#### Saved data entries
[Start of Attachment]

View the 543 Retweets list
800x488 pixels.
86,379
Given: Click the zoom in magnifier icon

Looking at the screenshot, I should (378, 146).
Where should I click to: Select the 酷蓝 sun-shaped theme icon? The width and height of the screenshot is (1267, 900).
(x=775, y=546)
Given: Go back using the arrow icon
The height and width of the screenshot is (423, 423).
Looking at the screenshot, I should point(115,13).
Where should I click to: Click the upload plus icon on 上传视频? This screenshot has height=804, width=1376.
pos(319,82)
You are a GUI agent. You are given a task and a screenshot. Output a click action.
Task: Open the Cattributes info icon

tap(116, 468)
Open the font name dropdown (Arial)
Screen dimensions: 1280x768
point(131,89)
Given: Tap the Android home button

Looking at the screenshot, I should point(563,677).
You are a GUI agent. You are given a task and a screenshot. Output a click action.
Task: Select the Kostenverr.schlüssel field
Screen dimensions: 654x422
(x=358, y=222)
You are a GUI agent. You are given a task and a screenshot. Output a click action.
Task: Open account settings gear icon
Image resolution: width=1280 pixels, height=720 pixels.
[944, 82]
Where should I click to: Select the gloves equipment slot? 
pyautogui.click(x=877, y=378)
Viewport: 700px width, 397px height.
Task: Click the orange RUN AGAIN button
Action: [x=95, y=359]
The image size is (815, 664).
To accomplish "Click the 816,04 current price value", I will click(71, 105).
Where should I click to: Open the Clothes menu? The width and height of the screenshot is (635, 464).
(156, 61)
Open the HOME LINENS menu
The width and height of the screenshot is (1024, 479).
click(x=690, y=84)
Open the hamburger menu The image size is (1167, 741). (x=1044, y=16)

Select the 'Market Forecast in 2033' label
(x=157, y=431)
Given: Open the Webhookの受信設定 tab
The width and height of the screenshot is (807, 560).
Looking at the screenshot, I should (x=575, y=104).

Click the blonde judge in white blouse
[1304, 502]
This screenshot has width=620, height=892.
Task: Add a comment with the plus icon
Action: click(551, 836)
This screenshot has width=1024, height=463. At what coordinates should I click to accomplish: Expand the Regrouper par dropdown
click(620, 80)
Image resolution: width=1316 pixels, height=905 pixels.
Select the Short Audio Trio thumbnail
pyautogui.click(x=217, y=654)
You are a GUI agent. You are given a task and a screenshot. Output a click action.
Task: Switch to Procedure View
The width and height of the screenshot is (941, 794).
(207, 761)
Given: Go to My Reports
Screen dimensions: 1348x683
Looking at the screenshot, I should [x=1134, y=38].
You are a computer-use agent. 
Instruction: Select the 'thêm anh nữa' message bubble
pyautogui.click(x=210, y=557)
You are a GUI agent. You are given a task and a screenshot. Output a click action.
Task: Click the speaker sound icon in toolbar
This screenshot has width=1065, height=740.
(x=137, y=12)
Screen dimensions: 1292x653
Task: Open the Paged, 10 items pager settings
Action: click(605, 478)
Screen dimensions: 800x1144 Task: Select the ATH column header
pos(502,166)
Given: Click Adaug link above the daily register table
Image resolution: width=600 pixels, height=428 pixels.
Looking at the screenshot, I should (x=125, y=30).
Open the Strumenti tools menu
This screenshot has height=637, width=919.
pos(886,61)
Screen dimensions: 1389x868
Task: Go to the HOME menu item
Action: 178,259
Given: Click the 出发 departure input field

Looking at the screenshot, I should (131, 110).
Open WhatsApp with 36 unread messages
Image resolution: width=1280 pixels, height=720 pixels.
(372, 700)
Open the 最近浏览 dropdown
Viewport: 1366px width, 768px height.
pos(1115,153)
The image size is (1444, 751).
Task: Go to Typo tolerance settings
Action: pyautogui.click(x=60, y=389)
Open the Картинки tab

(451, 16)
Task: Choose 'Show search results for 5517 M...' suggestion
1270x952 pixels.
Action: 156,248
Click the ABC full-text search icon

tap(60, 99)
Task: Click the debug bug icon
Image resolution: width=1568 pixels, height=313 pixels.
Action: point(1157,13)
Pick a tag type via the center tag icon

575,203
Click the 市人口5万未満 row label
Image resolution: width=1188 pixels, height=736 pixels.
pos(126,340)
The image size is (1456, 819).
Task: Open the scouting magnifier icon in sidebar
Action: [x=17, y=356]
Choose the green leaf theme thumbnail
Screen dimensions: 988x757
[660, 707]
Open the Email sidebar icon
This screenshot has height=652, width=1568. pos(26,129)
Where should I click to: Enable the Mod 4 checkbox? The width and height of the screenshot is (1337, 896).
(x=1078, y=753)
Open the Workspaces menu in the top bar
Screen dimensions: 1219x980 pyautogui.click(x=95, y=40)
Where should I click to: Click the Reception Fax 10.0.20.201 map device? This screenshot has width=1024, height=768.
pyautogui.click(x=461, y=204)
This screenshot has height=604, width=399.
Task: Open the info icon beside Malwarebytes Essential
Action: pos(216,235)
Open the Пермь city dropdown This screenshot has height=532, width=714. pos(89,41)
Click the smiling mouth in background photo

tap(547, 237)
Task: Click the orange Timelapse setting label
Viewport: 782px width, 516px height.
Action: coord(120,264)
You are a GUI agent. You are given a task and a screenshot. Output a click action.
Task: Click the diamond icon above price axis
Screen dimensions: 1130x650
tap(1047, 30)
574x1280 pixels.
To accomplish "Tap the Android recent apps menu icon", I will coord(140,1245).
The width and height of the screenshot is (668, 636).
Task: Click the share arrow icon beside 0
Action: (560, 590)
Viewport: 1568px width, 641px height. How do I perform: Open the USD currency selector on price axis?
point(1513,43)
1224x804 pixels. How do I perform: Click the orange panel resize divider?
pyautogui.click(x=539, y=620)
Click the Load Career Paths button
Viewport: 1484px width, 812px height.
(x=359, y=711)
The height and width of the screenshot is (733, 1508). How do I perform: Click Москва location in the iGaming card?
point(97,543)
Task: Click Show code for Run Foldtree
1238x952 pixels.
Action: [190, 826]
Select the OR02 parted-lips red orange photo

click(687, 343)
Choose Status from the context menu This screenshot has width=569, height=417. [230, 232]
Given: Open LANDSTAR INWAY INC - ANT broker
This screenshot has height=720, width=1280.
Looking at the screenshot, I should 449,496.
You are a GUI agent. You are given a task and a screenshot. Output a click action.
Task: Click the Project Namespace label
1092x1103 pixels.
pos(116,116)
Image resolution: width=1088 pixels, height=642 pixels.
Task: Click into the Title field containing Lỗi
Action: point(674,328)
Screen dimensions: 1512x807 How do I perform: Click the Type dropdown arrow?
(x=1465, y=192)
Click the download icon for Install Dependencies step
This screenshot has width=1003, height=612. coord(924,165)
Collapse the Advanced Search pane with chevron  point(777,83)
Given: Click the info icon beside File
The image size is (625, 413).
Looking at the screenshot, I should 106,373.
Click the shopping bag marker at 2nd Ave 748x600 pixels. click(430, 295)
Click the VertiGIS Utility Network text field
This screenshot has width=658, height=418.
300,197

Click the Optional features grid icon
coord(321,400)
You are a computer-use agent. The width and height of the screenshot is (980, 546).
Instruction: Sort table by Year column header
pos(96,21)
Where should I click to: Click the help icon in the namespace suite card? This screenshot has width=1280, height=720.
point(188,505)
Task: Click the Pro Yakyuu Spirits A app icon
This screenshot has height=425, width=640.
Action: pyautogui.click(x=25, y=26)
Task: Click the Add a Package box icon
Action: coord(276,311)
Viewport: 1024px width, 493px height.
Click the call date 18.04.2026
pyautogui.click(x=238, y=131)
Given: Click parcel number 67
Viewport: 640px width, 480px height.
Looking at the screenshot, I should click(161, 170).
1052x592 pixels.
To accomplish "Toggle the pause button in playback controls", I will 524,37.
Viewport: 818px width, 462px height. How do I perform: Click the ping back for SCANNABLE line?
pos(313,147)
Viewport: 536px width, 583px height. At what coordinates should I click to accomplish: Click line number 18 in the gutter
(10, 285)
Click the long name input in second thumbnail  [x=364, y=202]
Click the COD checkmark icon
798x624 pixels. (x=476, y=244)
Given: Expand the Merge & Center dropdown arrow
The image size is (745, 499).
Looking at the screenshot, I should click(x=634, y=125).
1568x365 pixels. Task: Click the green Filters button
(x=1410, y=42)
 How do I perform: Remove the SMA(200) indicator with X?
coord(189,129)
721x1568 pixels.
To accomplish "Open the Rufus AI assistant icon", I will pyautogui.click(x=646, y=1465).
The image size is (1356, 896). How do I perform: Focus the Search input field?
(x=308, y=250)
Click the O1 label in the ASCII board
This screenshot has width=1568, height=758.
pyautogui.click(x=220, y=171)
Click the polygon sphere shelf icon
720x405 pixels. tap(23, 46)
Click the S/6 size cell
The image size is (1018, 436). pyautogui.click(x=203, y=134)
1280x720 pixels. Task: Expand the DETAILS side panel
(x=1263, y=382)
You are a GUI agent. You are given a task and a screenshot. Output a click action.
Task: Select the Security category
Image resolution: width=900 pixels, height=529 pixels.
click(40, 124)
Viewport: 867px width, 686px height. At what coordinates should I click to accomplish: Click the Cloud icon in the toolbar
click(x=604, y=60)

[End of Attachment]

#### Task description
Exactly the lines above from the one with "800x488 pixels." to the one with "Given: Go back using the arrow icon", both included, are to be quoted; leave the rest out.

#### Final answer
800x488 pixels.
86,379
Given: Click the zoom in magnifier icon

Looking at the screenshot, I should (378, 146).
Where should I click to: Select the 酷蓝 sun-shaped theme icon? The width and height of the screenshot is (1267, 900).
(x=775, y=546)
Given: Go back using the arrow icon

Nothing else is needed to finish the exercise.